O processo integra um conflito fundiário que se arrasta há décadas e envolve a empresa apontada como proprietária da fazenda, a Fundação Nacional dos Povos Indígenas (Funai), a União e a comunidade Pataxó.
A área em disputa, com cerca de 1.275 hectares, está inserida em uma região marcada por sucessivas sobreposições de interesses — entre eles, empreendimentos privados, órgãos ambientais e demandas indígenas não plenamente reconhecidas. A própria condução jurídica do caso se ancora em entendimentos recentes do Supremo Tribunal Federal e na consolidação de títulos de propriedade, o que, na prática, recoloca o debate sobre os limites entre direito originário e propriedade privada em um campo cada vez mais tensionado.
Em resposta à decisão, a Federação Indígena das Nações Pataxó e Tupinambá do Extremo Sul da Bahia (FINPAT) manifestou repúdio à medida e defendeu a manutenção dos direitos territoriais do povo Pataxó. Em nota pública, a entidade lembra que a Terra Indígena Aldeia Velha foi homologada pelo presidente Luiz Inácio Lula da Silva em abril de 2024, após décadas de estudos, análises técnicas e procedimentos administrativos conduzidos pela Funai, pelo Ministério dos Povos Indígenas e pelo Ministério da Justiça.
Para a FINPAT, a determinação de retirada das famílias indígenas representa não apenas um ataque ao território Pataxó, mas também ao próprio processo de demarcação construído pelo Estado brasileiro. — “Aceitar essa decisão significa abrir precedentes para que direitos já reconhecidos sejam constantemente colocados em risco.”
Essa decisão não pode ser lida como um episódio isolado. Ela se insere em uma longa sequência de medidas judiciais que atravessam décadas de disputa fundiária no extremo sul da Bahia e que seguem reorganizando, sob a linguagem do direito, um conflito profundamente histórico entre a lógica da propriedade privada e a permanência dos povos indígenas em seus territórios.
Como forma de protesto contra a decisão judicial, indígenas da Aldeia Velha interditaram, na noite desta terça-feira (2), os dois sentidos da BA-986, em Arraial d’Ajuda. Segundo as lideranças, a mobilização buscou denunciar a ameaça de retirada das famílias do território e cobrar respeito aos direitos do povo Pataxó.

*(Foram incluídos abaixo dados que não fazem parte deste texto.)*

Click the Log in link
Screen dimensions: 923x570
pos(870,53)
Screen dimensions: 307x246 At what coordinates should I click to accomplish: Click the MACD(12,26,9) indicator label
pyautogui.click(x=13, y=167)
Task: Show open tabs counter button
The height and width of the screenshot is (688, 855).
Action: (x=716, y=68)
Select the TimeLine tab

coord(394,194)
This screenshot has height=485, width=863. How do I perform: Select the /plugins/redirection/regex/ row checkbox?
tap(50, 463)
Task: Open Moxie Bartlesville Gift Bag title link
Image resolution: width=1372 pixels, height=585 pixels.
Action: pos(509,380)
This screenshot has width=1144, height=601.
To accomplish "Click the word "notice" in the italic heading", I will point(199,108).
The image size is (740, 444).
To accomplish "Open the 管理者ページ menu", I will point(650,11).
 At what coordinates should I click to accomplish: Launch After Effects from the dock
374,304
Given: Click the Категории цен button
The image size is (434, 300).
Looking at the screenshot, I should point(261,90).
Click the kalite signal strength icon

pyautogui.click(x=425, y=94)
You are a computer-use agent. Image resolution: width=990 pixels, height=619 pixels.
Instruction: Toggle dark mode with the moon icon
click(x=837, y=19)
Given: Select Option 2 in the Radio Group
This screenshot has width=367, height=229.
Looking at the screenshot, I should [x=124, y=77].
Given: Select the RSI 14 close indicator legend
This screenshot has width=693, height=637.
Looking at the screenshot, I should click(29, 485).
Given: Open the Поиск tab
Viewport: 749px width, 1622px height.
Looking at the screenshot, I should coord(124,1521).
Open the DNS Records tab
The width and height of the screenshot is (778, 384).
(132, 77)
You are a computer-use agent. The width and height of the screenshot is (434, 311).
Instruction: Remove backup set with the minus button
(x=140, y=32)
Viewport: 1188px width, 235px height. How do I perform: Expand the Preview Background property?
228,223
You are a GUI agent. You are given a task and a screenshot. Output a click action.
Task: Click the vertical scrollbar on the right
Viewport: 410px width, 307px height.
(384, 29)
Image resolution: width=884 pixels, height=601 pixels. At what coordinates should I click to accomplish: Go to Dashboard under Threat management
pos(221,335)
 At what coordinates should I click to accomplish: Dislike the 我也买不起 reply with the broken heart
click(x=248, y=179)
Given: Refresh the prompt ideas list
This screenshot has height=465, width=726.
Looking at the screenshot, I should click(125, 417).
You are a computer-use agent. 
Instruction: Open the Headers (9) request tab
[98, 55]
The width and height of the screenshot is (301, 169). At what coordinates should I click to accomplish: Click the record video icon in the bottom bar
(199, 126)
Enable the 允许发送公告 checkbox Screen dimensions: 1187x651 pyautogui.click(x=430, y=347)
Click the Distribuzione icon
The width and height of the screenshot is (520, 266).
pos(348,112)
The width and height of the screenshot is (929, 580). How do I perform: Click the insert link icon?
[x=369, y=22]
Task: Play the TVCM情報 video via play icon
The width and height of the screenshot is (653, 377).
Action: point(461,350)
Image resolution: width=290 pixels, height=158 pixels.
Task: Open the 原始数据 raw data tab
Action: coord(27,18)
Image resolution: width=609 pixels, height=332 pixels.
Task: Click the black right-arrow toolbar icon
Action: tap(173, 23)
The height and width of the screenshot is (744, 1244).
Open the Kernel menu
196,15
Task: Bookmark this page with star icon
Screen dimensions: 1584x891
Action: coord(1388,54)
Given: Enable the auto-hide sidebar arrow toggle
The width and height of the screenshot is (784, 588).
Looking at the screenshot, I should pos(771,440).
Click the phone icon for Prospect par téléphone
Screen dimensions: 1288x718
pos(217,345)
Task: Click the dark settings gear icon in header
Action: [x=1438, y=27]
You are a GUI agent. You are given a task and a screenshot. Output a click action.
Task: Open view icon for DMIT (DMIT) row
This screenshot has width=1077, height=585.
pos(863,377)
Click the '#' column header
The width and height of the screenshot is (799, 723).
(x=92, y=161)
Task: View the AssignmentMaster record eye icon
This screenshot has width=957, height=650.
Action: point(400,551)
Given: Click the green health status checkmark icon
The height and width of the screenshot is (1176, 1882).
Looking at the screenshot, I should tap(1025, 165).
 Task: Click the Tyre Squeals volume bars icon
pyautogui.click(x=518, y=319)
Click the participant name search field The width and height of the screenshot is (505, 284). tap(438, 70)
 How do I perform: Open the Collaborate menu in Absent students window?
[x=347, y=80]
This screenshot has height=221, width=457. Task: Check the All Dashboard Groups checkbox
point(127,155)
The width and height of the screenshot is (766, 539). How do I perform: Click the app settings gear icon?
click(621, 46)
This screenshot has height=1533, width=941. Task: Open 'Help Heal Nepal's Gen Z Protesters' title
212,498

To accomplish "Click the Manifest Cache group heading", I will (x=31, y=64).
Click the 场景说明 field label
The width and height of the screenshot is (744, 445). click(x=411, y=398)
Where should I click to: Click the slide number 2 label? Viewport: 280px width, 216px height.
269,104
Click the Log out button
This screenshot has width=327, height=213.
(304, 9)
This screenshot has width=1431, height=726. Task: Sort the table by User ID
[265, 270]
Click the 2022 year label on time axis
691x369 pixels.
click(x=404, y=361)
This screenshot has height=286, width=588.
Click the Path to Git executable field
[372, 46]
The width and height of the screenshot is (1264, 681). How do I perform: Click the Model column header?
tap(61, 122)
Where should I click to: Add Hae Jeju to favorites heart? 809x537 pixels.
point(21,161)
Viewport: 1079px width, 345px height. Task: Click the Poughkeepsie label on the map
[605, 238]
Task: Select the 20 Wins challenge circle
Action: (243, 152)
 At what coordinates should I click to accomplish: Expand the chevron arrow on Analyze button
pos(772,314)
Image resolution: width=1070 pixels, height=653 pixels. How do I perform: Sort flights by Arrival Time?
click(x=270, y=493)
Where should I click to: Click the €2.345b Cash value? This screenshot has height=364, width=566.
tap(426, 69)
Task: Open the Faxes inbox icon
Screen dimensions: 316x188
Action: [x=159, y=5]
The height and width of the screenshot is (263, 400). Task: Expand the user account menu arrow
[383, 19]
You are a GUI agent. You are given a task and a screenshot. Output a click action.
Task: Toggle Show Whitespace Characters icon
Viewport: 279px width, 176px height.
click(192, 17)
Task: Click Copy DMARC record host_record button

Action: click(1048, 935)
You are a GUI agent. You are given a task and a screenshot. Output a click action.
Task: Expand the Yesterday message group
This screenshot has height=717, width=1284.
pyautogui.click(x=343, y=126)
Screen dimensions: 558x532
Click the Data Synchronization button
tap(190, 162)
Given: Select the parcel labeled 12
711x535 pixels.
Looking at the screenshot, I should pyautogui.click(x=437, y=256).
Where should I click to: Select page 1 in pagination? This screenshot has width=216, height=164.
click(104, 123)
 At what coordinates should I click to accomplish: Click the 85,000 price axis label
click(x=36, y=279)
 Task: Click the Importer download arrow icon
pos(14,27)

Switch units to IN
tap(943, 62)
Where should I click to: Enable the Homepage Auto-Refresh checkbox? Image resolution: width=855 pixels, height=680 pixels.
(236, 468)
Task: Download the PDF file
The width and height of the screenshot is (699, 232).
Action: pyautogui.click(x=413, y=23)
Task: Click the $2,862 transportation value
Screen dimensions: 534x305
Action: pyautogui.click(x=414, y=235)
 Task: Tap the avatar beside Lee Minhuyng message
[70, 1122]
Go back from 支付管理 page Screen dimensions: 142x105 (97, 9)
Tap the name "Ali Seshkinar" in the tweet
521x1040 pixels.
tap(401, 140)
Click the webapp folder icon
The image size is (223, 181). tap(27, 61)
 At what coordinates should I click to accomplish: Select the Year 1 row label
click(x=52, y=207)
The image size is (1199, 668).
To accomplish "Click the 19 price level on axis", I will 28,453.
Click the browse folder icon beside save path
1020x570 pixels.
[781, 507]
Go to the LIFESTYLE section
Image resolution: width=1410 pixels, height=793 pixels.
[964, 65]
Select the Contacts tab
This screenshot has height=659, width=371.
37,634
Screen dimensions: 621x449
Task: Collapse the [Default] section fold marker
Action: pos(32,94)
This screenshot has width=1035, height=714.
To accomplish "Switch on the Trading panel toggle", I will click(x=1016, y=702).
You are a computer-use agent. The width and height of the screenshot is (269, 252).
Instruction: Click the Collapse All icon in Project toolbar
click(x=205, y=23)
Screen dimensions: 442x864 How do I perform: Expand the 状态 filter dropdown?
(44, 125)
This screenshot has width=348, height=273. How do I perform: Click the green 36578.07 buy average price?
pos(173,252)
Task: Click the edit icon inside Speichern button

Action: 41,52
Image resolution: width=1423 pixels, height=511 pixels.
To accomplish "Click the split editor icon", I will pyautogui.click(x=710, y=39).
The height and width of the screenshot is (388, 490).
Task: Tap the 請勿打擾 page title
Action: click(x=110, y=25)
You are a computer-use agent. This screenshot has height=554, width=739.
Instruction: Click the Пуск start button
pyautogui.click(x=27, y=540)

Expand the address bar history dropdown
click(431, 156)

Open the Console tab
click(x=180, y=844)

A interdição realizada por indígenas Pataxó não se limita a um ato pontual de protesto, mas expressa uma forma de resposta política historicamente acionada diante da ausência de soluções estruturais para os conflitos territoriais: a ocupação da estrada como espaço de visibilidade e de negociação. Em um cenário no qual as decisões são tomadas nos tribunais, a rua e a rodovia seguem sendo convertidas em território de enunciação política pelos povos atingidos.
A disputa segue em andamento, mas já revela mais uma vez que, no extremo sul da Bahia, o conflito pela terra não é apenas jurídico — é histórico, estrutural e permanentemente reativado no encontro entre Estado, capital e povos originários.
O juiz responsável pela ordem de despejo, Pablo Baldivieso, tem um histórico recente de decisões polêmicas envolvendo reintegrações de posse. Em 2019 e 2020, ele tomou várias decisões ordenando despejos de acampamentos pela reforma agrária e de uma retomada pataxó – inclusive no período da pandemia, quando o Supremo Tribunal Federal havia expedido uma orientação para que os juízes de todo o país não tomassem esse tipo de decisão, devido ao risco sanitário para as comunidades.